As an example, the structure of the rfdata object returned using the regCNN noise filter is shown below:

str(out.def)
#> List of 11
#>  $ xclean  :'data.frame':    39 obs. of  3 variables:
#>   ..$ area : int [1:39] 4990 7002 7558 7352 7943 7979 9333 8209 8393 6425 ...
#>   ..$ peri : num [1:39] 2792 3893 3931 3869 3949 ...
#>   ..$ shape: num [1:39] 0.0903 0.1486 0.1833 0.1171 0.1224 ...
#>  $ yclean  : num [1:39] 6.3 6.3 6.3 6.3 17.1 17.1 17.1 17.1 119 119 ...
#>  $ numclean: int 39
#>  $ idclean : num [1:39] 1 2 3 4 5 6 7 8 9 10 ...
#>  $ xnoise  :'data.frame':    9 obs. of  3 variables:
#>   ..$ area : int [1:9] 3469 1468 3524 5267 5048 1016 5605 8793 5514
#>   ..$ peri : num [1:9] 1377 476 1189 1645 942 ...
#>   ..$ shape: num [1:9] 0.177 0.439 0.164 0.254 0.329 ...
#>  $ ynoise  : num [1:9] 100 100 100 100 1300 1300 1300 1300 580
#>  $ numnoise: int 9
#>  $ idnoise : int [1:9] 37 38 39 40 41 42 43 44 47
#>  $ filter  : chr "Condensed Nearest Neighbors"
#>  $ param   :List of 1
#>   ..$ t: num 0.2
#>  $ call    : language regCNN(x = rock[, -ncol(rock)], y = rock[, ncol(rock)])
#>  - attr(*, "class")= chr "rfdata"

In order to display the results of the rfdata class in a friendly way in the R console, two specific print and summary functions are implemented. The print function presents the basic information of the noise filtering process:

print(out.def)
#> 
#> ## Noise filter: 
#> Condensed Nearest Neighbors
#> 
#> ## Parameters:
#> - t = 0.2
#> 
#> ## Number of noisy and clean samples:
#> - Noisy samples: 9/48 (18.75%)
#> - Clean samples: 39/48 (81.25%)

The information offered by print is as follows:

The name of the regression noise filter.
The parameters associated with the noise filter.
The number of noisy and clean samples in the dataset.

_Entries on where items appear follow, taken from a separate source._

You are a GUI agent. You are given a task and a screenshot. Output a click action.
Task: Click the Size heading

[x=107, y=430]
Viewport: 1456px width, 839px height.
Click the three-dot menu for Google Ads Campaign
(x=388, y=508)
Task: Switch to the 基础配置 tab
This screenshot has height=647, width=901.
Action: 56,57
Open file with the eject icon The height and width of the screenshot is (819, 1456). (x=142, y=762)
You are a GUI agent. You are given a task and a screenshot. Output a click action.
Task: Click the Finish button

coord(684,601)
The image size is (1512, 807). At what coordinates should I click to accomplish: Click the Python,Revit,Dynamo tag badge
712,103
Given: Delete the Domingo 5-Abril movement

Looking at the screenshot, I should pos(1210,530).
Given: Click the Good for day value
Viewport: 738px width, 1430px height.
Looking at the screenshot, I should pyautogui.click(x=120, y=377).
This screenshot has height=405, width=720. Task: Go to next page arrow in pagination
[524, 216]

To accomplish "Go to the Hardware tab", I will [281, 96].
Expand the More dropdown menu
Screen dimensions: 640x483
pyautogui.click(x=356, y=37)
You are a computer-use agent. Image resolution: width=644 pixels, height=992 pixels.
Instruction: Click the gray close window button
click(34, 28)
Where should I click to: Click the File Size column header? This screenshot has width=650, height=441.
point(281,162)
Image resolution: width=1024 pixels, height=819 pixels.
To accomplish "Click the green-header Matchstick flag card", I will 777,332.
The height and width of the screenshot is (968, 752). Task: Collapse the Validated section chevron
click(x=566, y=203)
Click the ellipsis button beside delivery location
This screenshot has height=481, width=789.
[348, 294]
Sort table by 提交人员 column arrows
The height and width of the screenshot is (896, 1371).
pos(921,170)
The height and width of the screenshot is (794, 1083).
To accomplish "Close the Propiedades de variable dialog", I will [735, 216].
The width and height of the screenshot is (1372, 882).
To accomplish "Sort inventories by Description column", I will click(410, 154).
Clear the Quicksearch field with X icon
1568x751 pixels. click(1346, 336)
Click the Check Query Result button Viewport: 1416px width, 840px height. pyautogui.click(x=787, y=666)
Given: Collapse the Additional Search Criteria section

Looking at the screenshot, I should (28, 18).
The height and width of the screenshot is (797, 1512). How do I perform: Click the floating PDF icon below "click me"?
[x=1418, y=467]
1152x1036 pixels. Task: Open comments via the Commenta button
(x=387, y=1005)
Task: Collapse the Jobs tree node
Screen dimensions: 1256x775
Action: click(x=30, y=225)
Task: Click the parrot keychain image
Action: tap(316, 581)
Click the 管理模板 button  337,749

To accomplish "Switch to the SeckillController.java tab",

On the other hand, the summary function displays the information of the dataset processed with the noise filter along with other additional details. This function can be called by typing the following R command:

summary(out.frm, showid = TRUE)
#> 
#> ########################################################
#>  Noise filtering process: Summary
#> ########################################################
#> 
#> ## Original call:
#> regCNN(formula = perm ~ ., data = rock)
#> 
#> ## Noise filter: 
#> Condensed Nearest Neighbors
#> 
#> ## Parameters:
#> - t = 0.2
#> 
#> ## Number of noisy and clean samples:
#> - Noisy samples: 9/48 (18.75%)
#> - Clean samples: 39/48 (81.25%)
#> 
#> ## Indices of noisy samples:
#> 37, 38, 39, 40, 41, 42, 43, 44, 47

The information offered by this function is as follows:

The function call.
The name of the regression noise filter.
The parameters associated with the noise filter.
The indices of the noisy and clean samples (if showid = TRUE).